La réflexion est présente tout au long de l’ouvrage, à la fois sur l’évolution de sa vision de la mort et dans le fait qu’il n’oublie pas qu’il écrit avec plus de 50 ans de distance sur ce qu’il a vécu. Il s’agit d’un travail rétrospectif, de reconstruction, avec toutes les limites que cela peut avoir.

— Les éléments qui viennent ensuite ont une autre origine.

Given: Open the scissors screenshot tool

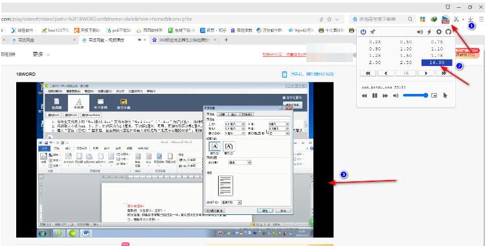Looking at the screenshot, I should point(457,19).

Il nous permet aussi de percevoir l’évolution de la vision du jeune homme qu’il était, homme qui finit par s’abandonner, par accepter son destin. Et de faire apparaître cette approche de la mort que l’on retrouve dans de nombreux ouvrages : « Tant qu’elle frappait à nos côtés, nous nous méprenions sur elle : elle nous était comme un spectacle dramatique et bouleversant, auquel nous réagissions âprement, de toutes les forces de notre corps vivant. Il n’eût pu en être autrement. Nous nous imaginions à la place de l’homme abattu comme si cela nous eût été possible. C’est impossible, nous ne pouvions qu’imaginer ».
Et puis la force de ce petit livre est l’humanité qui s’en dégage. Caractéristique de « Ceux de 14 », on la retrouve sans arrêt, à travers les noms et la description faite, mais aussi parce que Genevoix nous entraîne vers ces hommes.
La livre s’achève avec d’autres pensées de Maurice Genevoix. Il écrit : « Ce soir, je songe à trois d’entre eux que nous avons vus « passer » ». « Ce soir », c’est le moment où il rédige ces mots et qui nous montre à quel point tout cela est ancré en lui de manière inaltérable. Il évoque les cauchemars à l’hôpital dans le livre ; ce livre nous montre que 50 ans après, il reste définitivement marqué même s’il ne souhaitait pas être vu simplement comme ce combattant de 14 dans sa vie quotidienne. Et on perçoit une fois encore que tout ce que l’on vient de lire à la force incroyable d’être une expérience vécue, non un roman. Ce qui est encore confirmé par les lignes qui terminent cet ouvrage, où il parle de ces trois hommes, et qui sont d’une émotion intense.
« Ce soir », c’est aussi le soir de sa vie, cette distance qui lui permet de reparler de tout cela, et d’aborder sans crainte la prochaine rencontre avec la mort.
- En guise de conclusion
Genevoix nous met face à ses expériences de la mort vécue et observée, mais avec la fluidité de l’écriture qu’on lui connaît et une humanité intacte. Une lecture complémentaire de l’incontournable « Ceux de 14 », mais un ouvrage qui peut être lu de manière indépendante également.
Une lecture rapide mais qui donne l’impression rare, une fois achevée, que l’on comprend mieux ce que vécurent ces hommes, bien que cela nous reste, et Genevoix nous le démontre fort bien, définitivement indicible.